## Introduction

Our goal here is to scrape data from [hockey-reference.com](http://hockey-reference.com). Our main goal is to scrape biographical and statistical data for every player who has played in the NHL. Along the way we will also scrape some data related to NHL franchises and team statistical data.

Let's start by importing all the dependencies we will need:

In [1]:
import pandas as pd
import requests
from bs4 import BeautifulSoup
from tqdm import tqdm
import pickle
import re
import sqlalchemy
from sqlalchemy import types

And let's open a connection to the MySQL database:

In [2]:
engine = sqlalchemy.create_engine('mysql+mysqlconnector://nhl:hockey@127.0.0.1:3306/nhl')

## Scraping Franchise Data with Beautiful Soup

First we note that the pandas DataFrame.read_html method isn't sufficient for our problem:

In [3]:
dfs = pd.read_html('https://www.hockey-reference.com/teams/')

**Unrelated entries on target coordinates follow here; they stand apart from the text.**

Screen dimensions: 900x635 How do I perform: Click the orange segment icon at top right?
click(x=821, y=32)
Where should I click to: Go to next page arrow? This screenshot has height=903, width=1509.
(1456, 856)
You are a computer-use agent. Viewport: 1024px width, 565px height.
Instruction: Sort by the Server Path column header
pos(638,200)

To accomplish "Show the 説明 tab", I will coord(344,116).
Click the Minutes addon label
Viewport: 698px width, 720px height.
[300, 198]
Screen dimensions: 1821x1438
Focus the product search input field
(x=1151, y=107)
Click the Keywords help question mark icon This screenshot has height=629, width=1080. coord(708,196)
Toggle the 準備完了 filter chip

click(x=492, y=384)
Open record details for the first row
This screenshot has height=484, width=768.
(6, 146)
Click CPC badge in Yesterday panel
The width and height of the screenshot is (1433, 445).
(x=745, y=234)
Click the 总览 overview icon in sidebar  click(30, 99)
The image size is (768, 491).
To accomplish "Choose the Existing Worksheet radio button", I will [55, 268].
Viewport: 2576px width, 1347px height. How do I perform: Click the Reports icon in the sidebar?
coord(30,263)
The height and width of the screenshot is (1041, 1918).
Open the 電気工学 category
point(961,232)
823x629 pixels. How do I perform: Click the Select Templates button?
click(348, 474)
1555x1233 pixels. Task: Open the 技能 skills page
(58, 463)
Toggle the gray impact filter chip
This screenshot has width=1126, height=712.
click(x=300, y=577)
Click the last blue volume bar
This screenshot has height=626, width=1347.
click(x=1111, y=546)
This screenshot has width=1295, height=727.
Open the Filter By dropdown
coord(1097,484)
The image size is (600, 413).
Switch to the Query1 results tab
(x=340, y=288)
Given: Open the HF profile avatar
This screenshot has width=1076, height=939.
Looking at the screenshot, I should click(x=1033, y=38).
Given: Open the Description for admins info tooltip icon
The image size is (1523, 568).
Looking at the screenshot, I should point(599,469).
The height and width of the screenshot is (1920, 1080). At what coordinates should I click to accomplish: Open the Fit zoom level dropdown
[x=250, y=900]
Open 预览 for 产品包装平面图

This gives two DataFrames corresponding to active and defunct franchises. However, since each franchise can have multiple team names (and hence multiple rows in the table), this makes formatting impossible. For instance, there is no way to tell here that 'Mighty Ducks of Anaheim' is a subset of 'Anaheim Ducks' — it appears to be its own franchise. We've also lost URL href information, which will be necessary to continue our web scraping:

In [4]:
dfs[0].head()

Unnamed: 0,Franchise,Lg,From,To,Yrs,GP,W,L,T,OL,PTS,PTS%,Yrs Plyf,Div,Conf,Champ,St Cup
0,Anaheim Ducks,NHL,1993,2020,26,2055,973,804,107.0,171.0,2224,0.541,14,6,2,1.0,1.0
1,Anaheim Ducks,NHL,2006,2020,14,1103,592,377,,134.0,1318,0.597,10,6,1,1.0,1.0
2,Mighty Ducks of Anaheim,NHL,1993,2006,12,952,381,427,107.0,37.0,906,0.476,4,0,1,0.0,0.0
3,Arizona Coyotes,NHL,1979,2020,40,3178,1311,1442,266.0,159.0,3047,0.479,20,1,0,0.0,0.0
4,Arizona Coyotes,NHL,2014,2020,6,480,190,236,,54.0,434,0.452,1,0,0,0.0,0.0


Thus, we will use Beautiful Soup to download the table by its individual elements. This way we can create separate columns ('Franchise','TeamName'), e.g. ('Mighty Ducks of Anaheim', 'Anaheim Ducks). We also pull the team's hockey-reference.com abbreviation, for use in further web scraping:

In [5]:
page = requests.get('https://www.hockey-reference.com/teams/')
soup = BeautifulSoup(page.text, 'html.parser')

In [6]:
table_names = ['active_franchises','defunct_franchises']
franch_dfs = []

for table_name in table_names:
    franch_soup = soup.find(id=table_name)

    last_franch_name = 'ERROR'
    partial_flag = 0

    for child in franch_soup.children:
        if child.name == 'thead':
            headers = []
            for gchild in child.children:
                if gchild.name == 'tr':
                    for ggchild in gchild.children:
                        if ggchild.name == 'th':
                            headers.append(str(ggchild.string))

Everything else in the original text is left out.